■ What you need to do
Set down the lines of the records exactly, beginning at the start of the records and stopping after the line that contains "[Close] (351, 1180)", with both ends included. Leave the pictures out of your answer.

Records for locating displayed items:
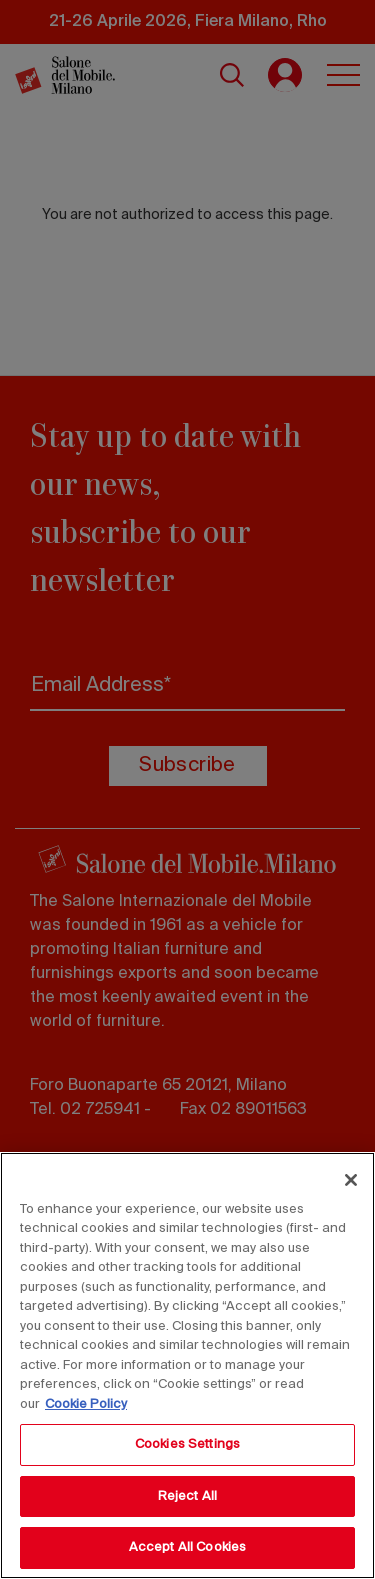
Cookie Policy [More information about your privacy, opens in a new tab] (86, 1404)
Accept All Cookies (187, 1547)
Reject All (187, 1496)
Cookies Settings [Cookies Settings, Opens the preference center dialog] (187, 1444)
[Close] (351, 1180)
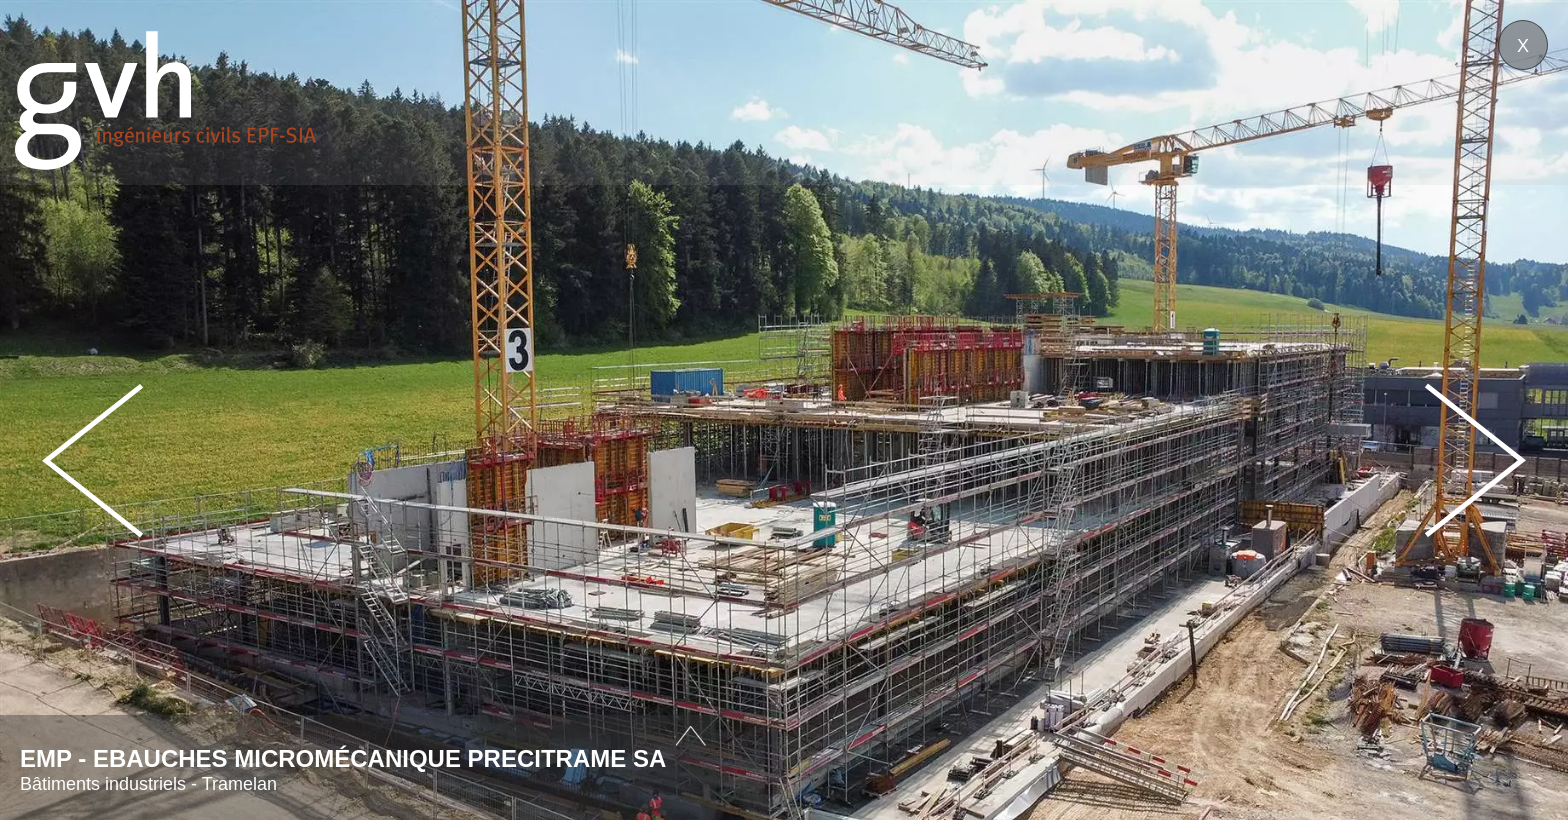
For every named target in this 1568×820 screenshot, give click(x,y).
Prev (93, 460)
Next (1475, 460)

■ Answer to the problem
Cookie Policy [More information about your privacy, opens in a new tab] (86, 1404)
Accept All Cookies (187, 1547)
Reject All (187, 1496)
Cookies Settings [Cookies Settings, Opens the preference center dialog] (187, 1444)
[Close] (351, 1180)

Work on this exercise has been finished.